Republican presidential front-runner Donald Trump said that if elected president he might halt purchases of oil from Saudi Arabia and other Arab allies unless they commit ground troops to the fight against the Islamic State.
From David E. Sanger and Maggie Haberman writing in the New York Times:
“If Saudi Arabia was without the cloak of American protection,” Mr. Trump said during a 100-minute interview on foreign policy, spread over two phone calls on Friday, “I don’t think it would be around.”
He also said he would be open to allowing Japan and South Korea to build their own nuclear arsenals rather than depend on the American nuclear umbrella for their protection against North Korea and China. If the United States “keeps on its path, its current path of weakness, they’re going to want to have that anyway, with or without me discussing it,” Mr. Trump said.
And he said he would be willing to withdraw United States forces from both Japan and South Korea if they did not substantially increase their contributions to the costs of housing and feeding those troops. “Not happily, but the answer is yes,” he said.
Mr. Trump also said he would seek to renegotiate many fundamental treaties with American allies, possibly including a 56-year-old security pact with Japan, which he described as one-sided.

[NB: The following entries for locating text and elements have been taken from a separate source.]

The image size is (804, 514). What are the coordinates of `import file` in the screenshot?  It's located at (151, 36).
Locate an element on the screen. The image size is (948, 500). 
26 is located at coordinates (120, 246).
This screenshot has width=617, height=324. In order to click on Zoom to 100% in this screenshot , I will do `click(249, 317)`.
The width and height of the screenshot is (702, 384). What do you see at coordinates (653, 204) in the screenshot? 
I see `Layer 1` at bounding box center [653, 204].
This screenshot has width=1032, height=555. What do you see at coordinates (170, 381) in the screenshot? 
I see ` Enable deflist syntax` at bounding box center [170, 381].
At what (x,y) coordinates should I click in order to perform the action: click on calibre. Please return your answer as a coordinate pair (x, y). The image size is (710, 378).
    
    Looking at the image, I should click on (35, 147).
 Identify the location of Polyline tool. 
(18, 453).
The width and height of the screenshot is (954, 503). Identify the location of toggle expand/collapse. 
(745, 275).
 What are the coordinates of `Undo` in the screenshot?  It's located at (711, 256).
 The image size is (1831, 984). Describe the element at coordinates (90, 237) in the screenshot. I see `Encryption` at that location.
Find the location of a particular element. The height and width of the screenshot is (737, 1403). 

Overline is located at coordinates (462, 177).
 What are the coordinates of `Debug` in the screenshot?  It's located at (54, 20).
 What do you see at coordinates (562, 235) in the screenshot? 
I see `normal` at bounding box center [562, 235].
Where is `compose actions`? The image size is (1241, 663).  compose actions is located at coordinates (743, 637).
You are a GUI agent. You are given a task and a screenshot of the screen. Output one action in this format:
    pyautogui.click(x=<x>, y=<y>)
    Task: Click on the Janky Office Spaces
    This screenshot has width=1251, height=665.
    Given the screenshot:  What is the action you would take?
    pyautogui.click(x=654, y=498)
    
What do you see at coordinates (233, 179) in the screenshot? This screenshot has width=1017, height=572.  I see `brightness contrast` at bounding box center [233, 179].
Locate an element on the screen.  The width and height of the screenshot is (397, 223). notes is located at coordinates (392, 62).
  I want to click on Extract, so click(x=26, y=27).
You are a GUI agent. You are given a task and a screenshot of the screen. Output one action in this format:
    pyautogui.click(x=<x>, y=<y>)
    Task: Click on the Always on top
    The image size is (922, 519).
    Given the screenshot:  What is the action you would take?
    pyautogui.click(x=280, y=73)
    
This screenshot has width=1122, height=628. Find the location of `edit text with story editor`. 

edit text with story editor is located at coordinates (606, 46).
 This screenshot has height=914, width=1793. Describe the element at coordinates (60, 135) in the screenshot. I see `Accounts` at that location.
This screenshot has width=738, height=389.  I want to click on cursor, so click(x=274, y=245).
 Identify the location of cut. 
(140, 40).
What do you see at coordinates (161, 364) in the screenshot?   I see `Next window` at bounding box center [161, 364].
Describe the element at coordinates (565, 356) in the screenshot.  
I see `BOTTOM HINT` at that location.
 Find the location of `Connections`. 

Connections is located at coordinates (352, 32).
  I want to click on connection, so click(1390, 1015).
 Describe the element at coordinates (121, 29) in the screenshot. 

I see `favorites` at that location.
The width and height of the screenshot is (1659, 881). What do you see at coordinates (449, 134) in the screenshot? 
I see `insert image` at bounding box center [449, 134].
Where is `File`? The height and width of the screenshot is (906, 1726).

In Mr. Trump’s worldview, the United States has become a diluted power, and the main mechanism by which he would re-establish its central role in the world is economic bargaining. He approached almost every current international conflict through the prism of a negotiation, even when he was imprecise about the strategic goals he sought. He again faulted the Obama administration’s handling of the negotiations with Iran last year — “It would have been so much better if they had walked away a few times,” he said — but offered only one new idea about how he would change its content: Ban Iran’s trade with North Korea.